Desde que chegou ao clube, em 2016, Diego acompanhou a evolução do Flamengo não apenas em campo, mas também na estrutura. E já se beneficiou diretamente dela. Em 2019 sofreu a pior lesão da carreira ao quebrar o tornozelo direito nas oitavas de final da Libertadores, diante do Emelec. A recuperação fluiu tão bem que ele conseguiu estar em campo na decisão e participar do lance decisivo do bicampeonato. Para isso utilizou uma esteira antigravitacional, sem impacto. Assim como Filipe Luís é assíduo das câmeras hiperbáricas do departamento de Saúde e Alto Rendimento. O equipamento, basicamente, consiste em acelerar o processo de recuperação de lesões ou regeneração pós-jogos com maior aporte de oxigênio no tecido muscular. A prática é utilizada na Europa. Com domínio dentro e fora de campo, Diego é apontado como referência pelos profissionais do clube a outros atletas.

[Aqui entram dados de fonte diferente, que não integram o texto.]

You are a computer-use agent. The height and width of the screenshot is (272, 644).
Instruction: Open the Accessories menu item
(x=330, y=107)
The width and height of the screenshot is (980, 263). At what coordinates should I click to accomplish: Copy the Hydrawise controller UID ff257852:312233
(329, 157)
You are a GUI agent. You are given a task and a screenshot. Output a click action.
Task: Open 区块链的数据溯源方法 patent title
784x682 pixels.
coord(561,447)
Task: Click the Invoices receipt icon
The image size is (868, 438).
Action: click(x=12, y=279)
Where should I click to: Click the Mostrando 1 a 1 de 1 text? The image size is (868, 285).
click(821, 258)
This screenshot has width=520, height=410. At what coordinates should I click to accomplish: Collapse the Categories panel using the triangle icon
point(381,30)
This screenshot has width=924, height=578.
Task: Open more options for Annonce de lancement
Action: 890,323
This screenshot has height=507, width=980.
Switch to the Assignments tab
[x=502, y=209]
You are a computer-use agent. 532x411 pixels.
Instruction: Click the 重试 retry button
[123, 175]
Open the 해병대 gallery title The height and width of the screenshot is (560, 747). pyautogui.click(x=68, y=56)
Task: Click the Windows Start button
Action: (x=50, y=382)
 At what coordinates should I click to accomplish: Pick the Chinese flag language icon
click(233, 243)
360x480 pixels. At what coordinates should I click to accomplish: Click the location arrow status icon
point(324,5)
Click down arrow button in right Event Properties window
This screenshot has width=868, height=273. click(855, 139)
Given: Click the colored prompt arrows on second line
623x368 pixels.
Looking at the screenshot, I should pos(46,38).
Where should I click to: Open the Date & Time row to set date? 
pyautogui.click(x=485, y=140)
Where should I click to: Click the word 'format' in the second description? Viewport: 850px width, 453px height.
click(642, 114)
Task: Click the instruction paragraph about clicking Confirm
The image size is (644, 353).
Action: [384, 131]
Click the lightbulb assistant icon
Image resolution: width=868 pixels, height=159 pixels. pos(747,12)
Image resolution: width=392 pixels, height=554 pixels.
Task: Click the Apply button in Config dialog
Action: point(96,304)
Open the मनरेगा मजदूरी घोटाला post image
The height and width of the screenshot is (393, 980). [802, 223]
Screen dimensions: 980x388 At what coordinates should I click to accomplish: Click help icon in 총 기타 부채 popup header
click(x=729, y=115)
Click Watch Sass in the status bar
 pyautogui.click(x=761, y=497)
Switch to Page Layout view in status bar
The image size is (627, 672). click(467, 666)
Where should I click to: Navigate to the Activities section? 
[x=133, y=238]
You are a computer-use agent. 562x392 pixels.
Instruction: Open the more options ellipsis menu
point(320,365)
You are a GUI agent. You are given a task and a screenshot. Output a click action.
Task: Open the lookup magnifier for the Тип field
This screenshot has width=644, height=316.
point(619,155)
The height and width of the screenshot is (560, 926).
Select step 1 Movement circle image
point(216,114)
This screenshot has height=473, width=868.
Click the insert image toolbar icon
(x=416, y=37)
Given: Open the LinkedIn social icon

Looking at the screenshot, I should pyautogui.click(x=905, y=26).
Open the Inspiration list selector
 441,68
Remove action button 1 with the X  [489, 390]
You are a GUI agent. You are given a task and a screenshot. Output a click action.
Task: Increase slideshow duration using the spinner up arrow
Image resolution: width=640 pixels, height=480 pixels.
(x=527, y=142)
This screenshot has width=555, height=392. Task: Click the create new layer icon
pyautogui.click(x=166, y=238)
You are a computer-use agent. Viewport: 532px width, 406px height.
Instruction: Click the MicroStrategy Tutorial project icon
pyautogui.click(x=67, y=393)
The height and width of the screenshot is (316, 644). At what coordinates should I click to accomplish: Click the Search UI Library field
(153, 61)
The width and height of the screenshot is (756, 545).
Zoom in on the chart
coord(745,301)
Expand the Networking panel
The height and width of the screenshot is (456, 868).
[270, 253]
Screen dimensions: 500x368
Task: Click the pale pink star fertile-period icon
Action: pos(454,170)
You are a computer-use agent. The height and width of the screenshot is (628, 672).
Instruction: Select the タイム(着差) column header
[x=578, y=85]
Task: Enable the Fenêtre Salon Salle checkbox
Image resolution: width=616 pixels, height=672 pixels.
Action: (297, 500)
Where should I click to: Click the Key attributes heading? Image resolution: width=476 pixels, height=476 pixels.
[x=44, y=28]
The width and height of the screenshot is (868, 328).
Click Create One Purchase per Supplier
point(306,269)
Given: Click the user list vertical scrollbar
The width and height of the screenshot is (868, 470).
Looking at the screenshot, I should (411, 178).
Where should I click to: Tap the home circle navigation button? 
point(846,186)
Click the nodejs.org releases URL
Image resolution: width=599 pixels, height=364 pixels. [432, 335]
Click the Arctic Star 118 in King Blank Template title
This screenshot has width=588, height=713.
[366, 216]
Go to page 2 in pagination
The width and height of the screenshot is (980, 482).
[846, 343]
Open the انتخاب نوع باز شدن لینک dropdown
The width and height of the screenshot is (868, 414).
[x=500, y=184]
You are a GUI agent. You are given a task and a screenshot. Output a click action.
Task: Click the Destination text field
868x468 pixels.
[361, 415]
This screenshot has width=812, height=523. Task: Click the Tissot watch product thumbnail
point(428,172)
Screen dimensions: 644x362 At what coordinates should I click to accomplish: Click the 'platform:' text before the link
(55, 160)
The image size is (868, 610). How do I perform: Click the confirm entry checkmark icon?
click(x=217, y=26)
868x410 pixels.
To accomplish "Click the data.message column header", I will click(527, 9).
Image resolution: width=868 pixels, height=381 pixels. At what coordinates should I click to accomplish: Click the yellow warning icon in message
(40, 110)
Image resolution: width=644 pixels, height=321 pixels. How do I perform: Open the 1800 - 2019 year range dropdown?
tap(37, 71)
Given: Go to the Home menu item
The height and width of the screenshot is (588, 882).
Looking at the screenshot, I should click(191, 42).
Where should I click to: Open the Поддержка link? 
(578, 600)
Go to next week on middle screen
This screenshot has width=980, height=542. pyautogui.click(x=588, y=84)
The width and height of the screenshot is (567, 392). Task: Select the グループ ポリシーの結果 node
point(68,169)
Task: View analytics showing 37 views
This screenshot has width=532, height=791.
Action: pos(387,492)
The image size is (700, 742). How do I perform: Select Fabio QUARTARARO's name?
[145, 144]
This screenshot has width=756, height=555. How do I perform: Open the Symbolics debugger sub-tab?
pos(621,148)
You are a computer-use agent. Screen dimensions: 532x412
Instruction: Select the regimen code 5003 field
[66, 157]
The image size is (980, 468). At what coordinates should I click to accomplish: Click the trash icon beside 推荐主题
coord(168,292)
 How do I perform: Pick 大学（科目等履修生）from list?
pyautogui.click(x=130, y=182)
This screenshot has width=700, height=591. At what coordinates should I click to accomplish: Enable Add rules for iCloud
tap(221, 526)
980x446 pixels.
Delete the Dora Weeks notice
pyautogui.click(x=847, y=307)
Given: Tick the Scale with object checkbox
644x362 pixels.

— É um atleta que tem repertório motor incrível. Uma coordenação motora invejável e serve de exemplo. Ele nos ajuda muito no treinamento porque rapidamente ele compreende o exercício, executa com uma qualidade altíssima e colabora com os demais atletas aí no desenvolvimento de cada exercício. Realiza um trabalho preventivo incansável e diário. Não só conosco da preparação física, mas também busca auxílio da fisioterapia e demais áreas que fazem parte do treinamento desportivo, explica o preparador físico do clube, Danilo Augusto.
De 2002 a 2021, Diego atravessou gerações da bola, colecionou taças e soube se reinventar para seguir competitivo. A versão 3.6 segue em alta. Fruto de um trabalho planejado.